11th Mar 2021

Despite best efforts, when a scheme is left with a severely distressed sponsor – what are the options?

In my previous blog, I wrote about the importance of a trustee’s ability to manage a scheme’s creditor position where the employer is facing financial challenges. I set out some practical steps we employ with our own clients to ensure that the scheme’s position is being protected as far as possible and that other creditors are not stealing a march at the expense of members. If the government’s roadmap of a “return to normality” by June 2021 is borne out, we may well see many struggling employers begin to recover.

There will also be situations where structural changes or simply a general change in consumer habits, accelerated by Covid-19, have materially weakened the employer’s viability. We think that this will inevitably lead to an increase in restructuring activity, particularly in cases where other creditors (such as lenders) take action to recover sums owed. However, in many cases, the scheme deficit is so large that it dwarfs all other creditors. If all possible steps have been taken to secure covenant support but the scheme is left with a weak sponsor with low affordability and significant scheme/PPF drift, what happens then?

We think that this is one of the most challenging situations for a trustee to face. We are likely to observe sponsors seeking further deferrals or reductions of DRC’s in order to help to keep their business afloat. However, there is a risk of criticism (or worse) if the situation is allowed to continue and PPF entry occurs at a later date when the scheme’s funding position might have markedly deteriorated. It is also still the case that many employer management teams see pension schemes as a “soft creditor” and may not fully appreciate the regulatory guidance that trustees must follow. Given this complexity of timing and perspectives, it’s critical for trustees to seek and understand the right level of advice at the right time in an attempt to ensure a positive outcome for all stakeholders.

If the employer can demonstrate a credible value creation plan, showing that the scheme’s position as a creditor and that of other creditors should improve over time, this will provide some comfort and justification for allowing the situation to continue. Covenant advice is key in assessing the employer’s business plans together with both short and long-term prospects.

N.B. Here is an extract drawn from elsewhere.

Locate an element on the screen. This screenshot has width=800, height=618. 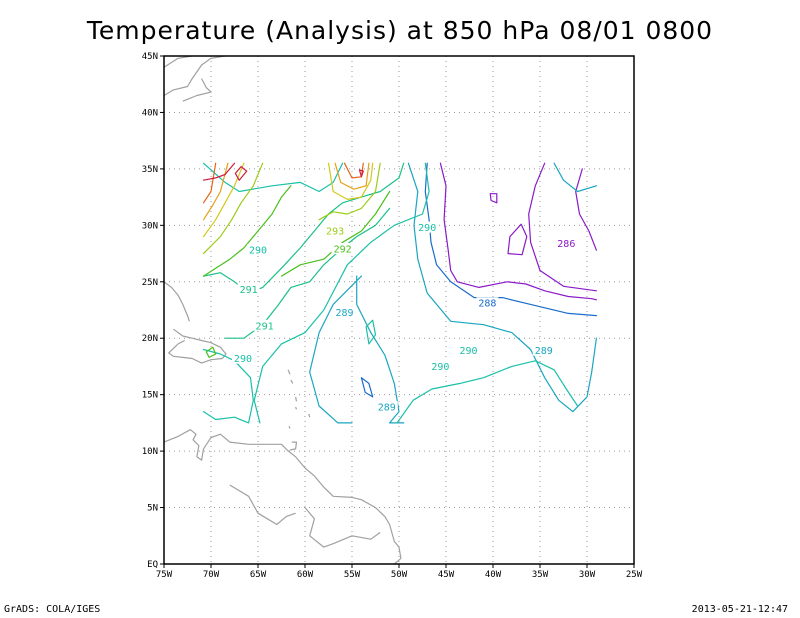
longitude-axis: 75W 70W 65W 60W 55W 50W 45W 40W 35W 30W 25W is located at coordinates (400, 572).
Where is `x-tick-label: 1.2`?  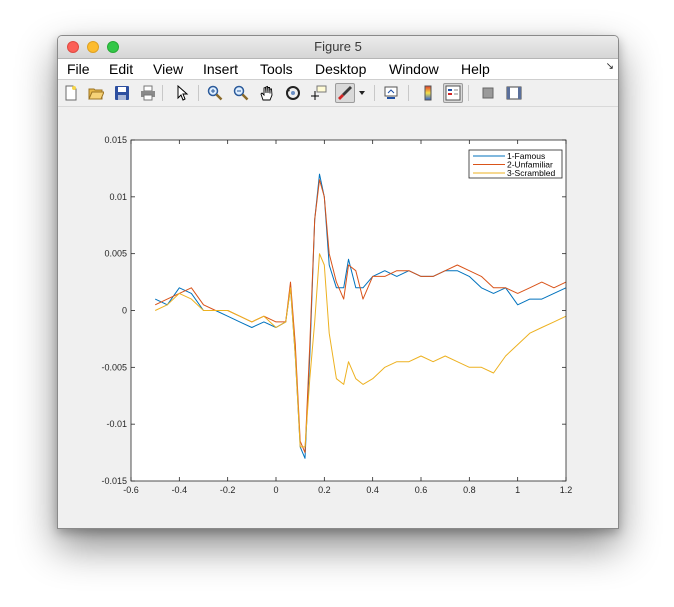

However, if it is found that there is no realistic prospect of the employer being able to address the position, further deferrals of DRC’s might be deemed simply to be kicking the can down the road and firm action, however unpalatable, may well need to be considered.

Trustees may have the power to wind up the scheme or otherwise force an insolvency of the employer. However, this is likely to be an extremely difficult decision to take when considering the best interests of the scheme’s members and it should be borne in mind that an unplanned insolvency rarely results in the best outcome for creditors. This is where a professional trustee with restructuring expertise can add real value; it’s certainly where 20-20 Trustees have the breadth of experience and knowledge to help.

In these scenarios, we believe that an open and honest discussion, together with ongoing communication with the employer, is vital. The employer’s directors should be mindful of their duties to creditors, especially given the additional powers available to The Pensions Regulator set out in the new Pension Schemes Act 2021. It is very important for all parties to be taking the right legal and covenant advice in these circumstances. A good working knowledge of restructuring options and practices allows trustees to hold a productive conversation and, potentially, assist in procuring the right outcome for all stakeholders.

At 20-20 Trustees, we have significant experience in dealing with distressed employers and a dedicated group of restructuring experts to help address such challenges. In most cases, carrying on and seeking to fund members’ benefits over time will be the right choice but we also ensure that, when this route is not appropriate, there is a contingency plan in place to protect the scheme’s position.